PetMeds Spotlight: Crate Training your dog

Today’s PetMeds spotlight is on Crate Training. Crate training can be an effective way to “house train” a dog. Dogs do not like to soil their sleeping quarters, if given the opportunity to eliminate elsewhere. Temporarily confining your dog to a small area strongly inhibits the tendency to want to go potty.

The single most important aspect of dog and puppy training is that you reward and praise your dog or puppy each and every time they do the right thing. For example: praise them when they chew their own toys instead of shoes or when they eliminate outside. The more time you spend with your puppy or dog, the quicker and easier it will be to train them.
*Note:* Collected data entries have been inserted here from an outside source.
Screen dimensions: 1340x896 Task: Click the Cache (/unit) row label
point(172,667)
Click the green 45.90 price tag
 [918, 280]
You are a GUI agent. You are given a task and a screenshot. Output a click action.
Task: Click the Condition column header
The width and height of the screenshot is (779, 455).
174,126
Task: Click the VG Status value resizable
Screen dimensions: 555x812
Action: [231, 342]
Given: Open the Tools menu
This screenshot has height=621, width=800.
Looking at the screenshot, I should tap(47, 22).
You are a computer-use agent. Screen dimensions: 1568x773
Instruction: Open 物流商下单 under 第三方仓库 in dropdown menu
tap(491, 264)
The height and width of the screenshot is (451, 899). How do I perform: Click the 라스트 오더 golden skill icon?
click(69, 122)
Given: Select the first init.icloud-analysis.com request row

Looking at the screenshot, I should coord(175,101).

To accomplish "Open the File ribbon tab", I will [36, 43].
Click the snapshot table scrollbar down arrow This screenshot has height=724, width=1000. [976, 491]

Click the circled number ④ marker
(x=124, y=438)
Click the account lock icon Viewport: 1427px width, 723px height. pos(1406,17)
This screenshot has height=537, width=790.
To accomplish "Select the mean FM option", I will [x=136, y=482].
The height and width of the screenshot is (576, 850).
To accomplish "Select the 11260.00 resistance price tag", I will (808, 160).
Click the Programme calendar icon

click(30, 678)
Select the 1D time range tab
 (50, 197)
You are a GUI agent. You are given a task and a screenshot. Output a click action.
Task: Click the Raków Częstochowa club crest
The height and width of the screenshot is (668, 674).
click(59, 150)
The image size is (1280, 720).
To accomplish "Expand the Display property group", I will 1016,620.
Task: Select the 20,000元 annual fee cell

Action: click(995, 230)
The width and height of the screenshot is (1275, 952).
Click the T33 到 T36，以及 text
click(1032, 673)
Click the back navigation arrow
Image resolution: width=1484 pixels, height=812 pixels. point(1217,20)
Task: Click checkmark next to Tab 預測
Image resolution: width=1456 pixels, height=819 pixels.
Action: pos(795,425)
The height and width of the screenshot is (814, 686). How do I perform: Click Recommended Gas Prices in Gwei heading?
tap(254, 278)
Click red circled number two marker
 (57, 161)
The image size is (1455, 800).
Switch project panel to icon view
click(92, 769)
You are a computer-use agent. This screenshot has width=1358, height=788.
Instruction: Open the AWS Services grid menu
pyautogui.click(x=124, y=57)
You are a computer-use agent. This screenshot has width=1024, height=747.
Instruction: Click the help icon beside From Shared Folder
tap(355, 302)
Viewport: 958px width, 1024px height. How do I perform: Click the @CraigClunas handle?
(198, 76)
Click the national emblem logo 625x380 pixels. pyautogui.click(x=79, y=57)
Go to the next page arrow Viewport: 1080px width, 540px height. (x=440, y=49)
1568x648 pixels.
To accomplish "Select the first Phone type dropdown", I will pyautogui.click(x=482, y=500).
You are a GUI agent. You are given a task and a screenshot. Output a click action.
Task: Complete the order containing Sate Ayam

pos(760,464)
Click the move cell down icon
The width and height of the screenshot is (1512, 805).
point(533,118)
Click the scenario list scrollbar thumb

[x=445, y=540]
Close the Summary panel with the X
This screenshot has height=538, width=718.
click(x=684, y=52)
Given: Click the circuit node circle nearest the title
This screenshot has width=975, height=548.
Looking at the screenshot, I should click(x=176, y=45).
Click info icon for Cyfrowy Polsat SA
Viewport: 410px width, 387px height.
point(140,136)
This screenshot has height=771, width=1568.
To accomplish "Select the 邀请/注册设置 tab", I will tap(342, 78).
The key to house training is to establish a routine that increases the chances that your dog will eliminate in the right place in your presence, so that they can be praised and rewarded; and decreases the chances that your dog will eliminate in the wrong place so that they will not develop bad habits.

Be sure to understand the difference between temporarily confining your dog to a crate and long term confinement when you are not home. The major purpose of confinement when your are not home is to restrict mistakes to a small protected area. The purpose of crate training is quite the opposite.

Short term confinement to a crate is intended to inhibit your dog from eliminating when confined, so that they will want to eliminate when released from confinement and taken to an appropriate area. Crate training also helps teach your dog to have bladder and bowel control. Instead of going whenever they feel like it, they learn to hold it and go at convenient scheduled times.